(Stored entries)
- - -

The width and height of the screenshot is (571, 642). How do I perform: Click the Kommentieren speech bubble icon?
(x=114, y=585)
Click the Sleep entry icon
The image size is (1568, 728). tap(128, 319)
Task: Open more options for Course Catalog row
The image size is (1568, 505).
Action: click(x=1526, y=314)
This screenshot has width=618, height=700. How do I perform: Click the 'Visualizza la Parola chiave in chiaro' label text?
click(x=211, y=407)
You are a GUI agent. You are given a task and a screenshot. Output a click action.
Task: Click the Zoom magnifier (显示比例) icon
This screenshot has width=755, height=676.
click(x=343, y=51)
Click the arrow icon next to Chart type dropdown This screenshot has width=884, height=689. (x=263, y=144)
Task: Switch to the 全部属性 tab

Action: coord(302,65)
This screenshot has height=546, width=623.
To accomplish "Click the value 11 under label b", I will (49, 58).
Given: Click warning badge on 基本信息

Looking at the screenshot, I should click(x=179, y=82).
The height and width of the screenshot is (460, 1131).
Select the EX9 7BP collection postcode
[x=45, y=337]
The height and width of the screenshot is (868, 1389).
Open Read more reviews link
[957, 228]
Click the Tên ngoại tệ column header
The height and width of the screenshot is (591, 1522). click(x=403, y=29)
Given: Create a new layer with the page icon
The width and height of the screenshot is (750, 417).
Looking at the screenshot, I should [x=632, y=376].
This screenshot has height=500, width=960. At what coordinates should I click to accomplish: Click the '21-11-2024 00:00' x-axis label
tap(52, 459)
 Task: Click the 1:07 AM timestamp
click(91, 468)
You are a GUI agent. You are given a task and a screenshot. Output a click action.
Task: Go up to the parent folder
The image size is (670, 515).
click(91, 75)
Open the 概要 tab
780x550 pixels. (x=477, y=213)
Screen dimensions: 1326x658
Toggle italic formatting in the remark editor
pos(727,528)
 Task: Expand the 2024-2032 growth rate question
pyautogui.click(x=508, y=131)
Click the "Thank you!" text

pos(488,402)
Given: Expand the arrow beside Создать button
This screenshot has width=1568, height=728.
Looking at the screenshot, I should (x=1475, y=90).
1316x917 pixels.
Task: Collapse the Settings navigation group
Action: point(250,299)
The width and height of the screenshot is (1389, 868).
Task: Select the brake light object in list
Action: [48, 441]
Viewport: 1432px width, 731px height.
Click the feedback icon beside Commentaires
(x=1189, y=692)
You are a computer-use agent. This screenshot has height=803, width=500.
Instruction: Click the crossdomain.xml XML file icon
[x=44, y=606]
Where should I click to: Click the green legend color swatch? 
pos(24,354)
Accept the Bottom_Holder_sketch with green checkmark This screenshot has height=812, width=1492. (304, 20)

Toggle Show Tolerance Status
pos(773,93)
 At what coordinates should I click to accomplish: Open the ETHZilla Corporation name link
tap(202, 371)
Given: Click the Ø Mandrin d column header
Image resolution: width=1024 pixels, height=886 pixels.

- - -

■ WRITTEN EXERCISE ■
Retype every one of the rows above line for line, keeping each character as it stands.

■ EXERCISE ANSWER ■
The width and height of the screenshot is (571, 642). How do I perform: Click the Kommentieren speech bubble icon?
(x=114, y=585)
Click the Sleep entry icon
The image size is (1568, 728). tap(128, 319)
Task: Open more options for Course Catalog row
The image size is (1568, 505).
Action: click(x=1526, y=314)
This screenshot has width=618, height=700. How do I perform: Click the 'Visualizza la Parola chiave in chiaro' label text?
click(x=211, y=407)
You are a GUI agent. You are given a task and a screenshot. Output a click action.
Task: Click the Zoom magnifier (显示比例) icon
This screenshot has width=755, height=676.
click(x=343, y=51)
Click the arrow icon next to Chart type dropdown This screenshot has width=884, height=689. (x=263, y=144)
Task: Switch to the 全部属性 tab

Action: coord(302,65)
This screenshot has height=546, width=623.
To accomplish "Click the value 11 under label b", I will (49, 58).
Given: Click warning badge on 基本信息

Looking at the screenshot, I should click(x=179, y=82).
The height and width of the screenshot is (460, 1131).
Select the EX9 7BP collection postcode
[x=45, y=337]
The height and width of the screenshot is (868, 1389).
Open Read more reviews link
[957, 228]
Click the Tên ngoại tệ column header
The height and width of the screenshot is (591, 1522). click(x=403, y=29)
Given: Create a new layer with the page icon
The width and height of the screenshot is (750, 417).
Looking at the screenshot, I should [x=632, y=376].
This screenshot has height=500, width=960. At what coordinates should I click to accomplish: Click the '21-11-2024 00:00' x-axis label
tap(52, 459)
 Task: Click the 1:07 AM timestamp
click(91, 468)
You are a GUI agent. You are given a task and a screenshot. Output a click action.
Task: Go up to the parent folder
The image size is (670, 515).
click(91, 75)
Open the 概要 tab
780x550 pixels. (x=477, y=213)
Screen dimensions: 1326x658
Toggle italic formatting in the remark editor
pos(727,528)
 Task: Expand the 2024-2032 growth rate question
pyautogui.click(x=508, y=131)
Click the "Thank you!" text

pos(488,402)
Given: Expand the arrow beside Создать button
This screenshot has width=1568, height=728.
Looking at the screenshot, I should (x=1475, y=90).
1316x917 pixels.
Task: Collapse the Settings navigation group
Action: point(250,299)
The width and height of the screenshot is (1389, 868).
Task: Select the brake light object in list
Action: [48, 441]
Viewport: 1432px width, 731px height.
Click the feedback icon beside Commentaires
(x=1189, y=692)
You are a computer-use agent. This screenshot has height=803, width=500.
Instruction: Click the crossdomain.xml XML file icon
[x=44, y=606]
Where should I click to: Click the green legend color swatch? 
pos(24,354)
Accept the Bottom_Holder_sketch with green checkmark This screenshot has height=812, width=1492. (304, 20)

Toggle Show Tolerance Status
pos(773,93)
 At what coordinates should I click to accomplish: Open the ETHZilla Corporation name link
tap(202, 371)
Given: Click the Ø Mandrin d column header
Image resolution: width=1024 pixels, height=886 pixels.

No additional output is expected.